AMF : Artecosa passe devant la Commission des sanctions
« Définir Artecosa ? C’est le même système qu’Aristophil, mais en plus intelligent et retors» tranche Guy Grandgirard, le président de l’association de défense des consommateurs de Lorraine, qui a enquêté sur le dossier dès août 2015.
Artecosa – depuis renommée «Signatures» - a été placée en sauvegarde judiciaire le 8 février 2018 par le tribunal de grande instance de Paris. À compter du jugement les investisseurs avaient deux mois pour déclarer leurs créances et trois mois pour revendiquer la propriété de leurs œuvres.
Souvent considérée comme la «petite cousine» de la société Aristophil, Artecosa a été créé par d’anciens d’Aristophil qui se sont inspirés du business model de Gérard L’Héritier, en proposant des placements dans des lettres, manuscrits ainsi que des photographies pour un rendement mirifique de près de 6,25 %. Des promesses qui sont à l’origine des difficultés financières d’Artecosa et de la procédure de sauvegarde dont elle fait l’objet.
La société était déjà depuis avril 2016 dans le collimateur de l’Autorité des marchés financiers (AMF) pour non-respect des règles relatives aux intermédiaires en biens divers. Le secrétaire général de l’AMF avait d’ailleurs diligenté une mission de contrôle.
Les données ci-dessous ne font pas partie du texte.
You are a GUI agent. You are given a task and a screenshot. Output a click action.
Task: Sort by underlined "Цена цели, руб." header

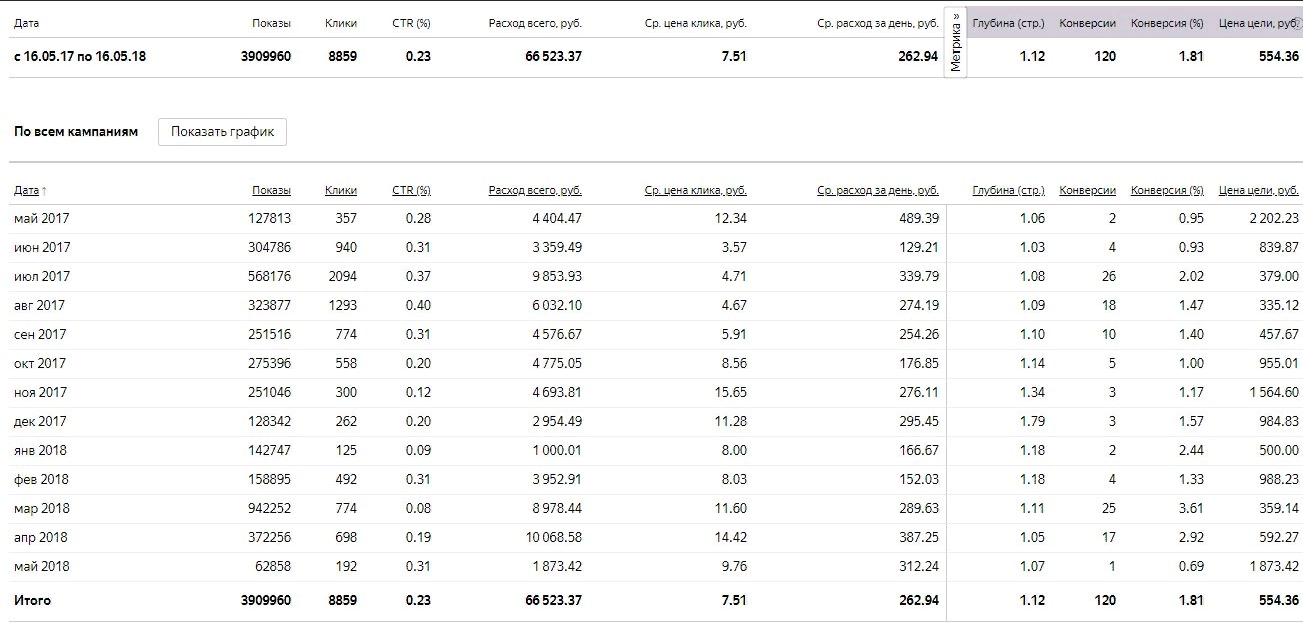pos(1258,190)
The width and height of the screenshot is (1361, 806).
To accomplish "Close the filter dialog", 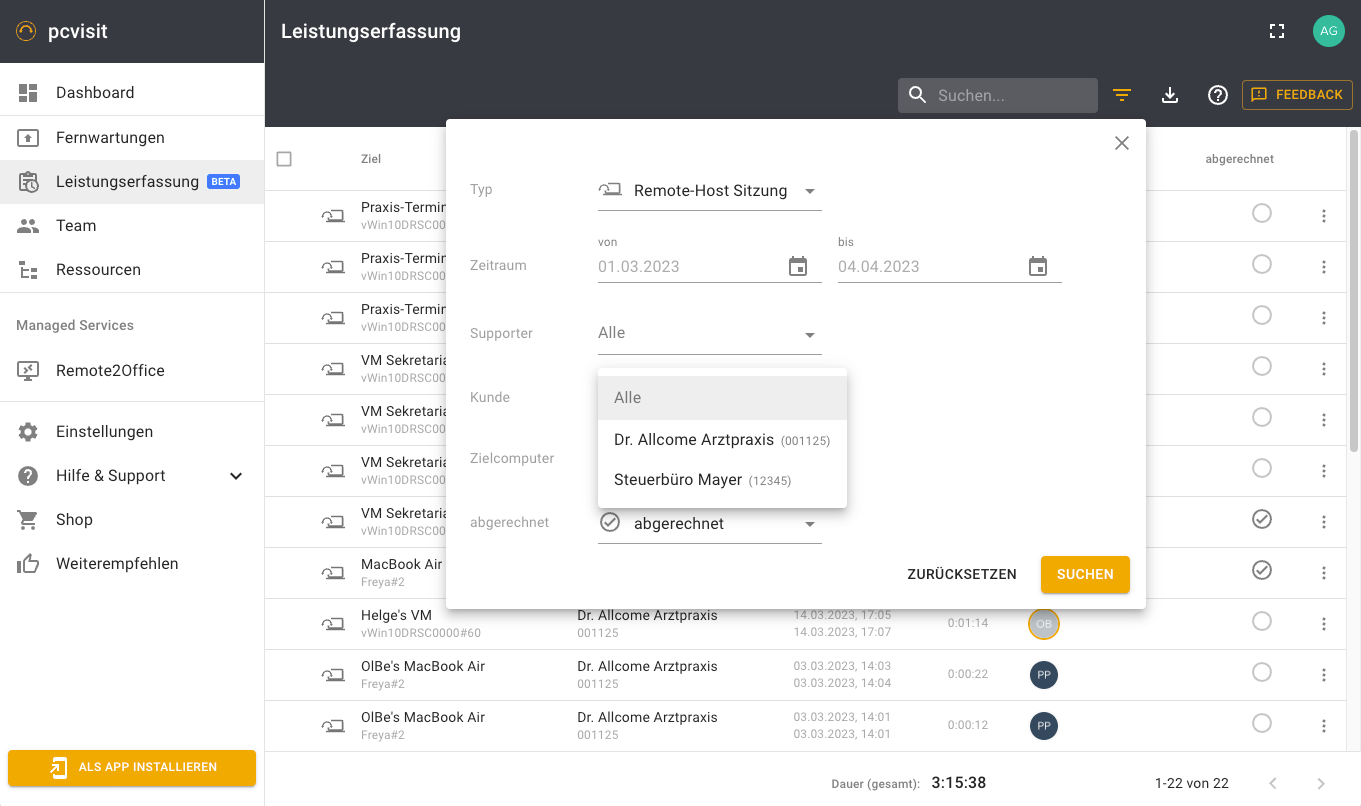I will [x=1122, y=143].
Certains investisseurs ont d’ores et déjà récupéré leurs œuvres et une première vente aux enchères a été organisée à Nancy en novembre 2017. Sans surprise les œuvres ont été vendues très en-deçà de leur valeur d’achat. Certains spécialistes estiment que les manuscrits sont partis pour 10 à 20 % de leur prix d’acquisition.
Certains avocats mettent en garde les investisseurs et les invitent à reprendre leur bien au plus vite avant que la société soit placée en liquidation judiciaire. Sans cela ils n’auront plus la disposition de leur œuvre avant longtemps et paieront le temps de la procédure des frais de garde importants.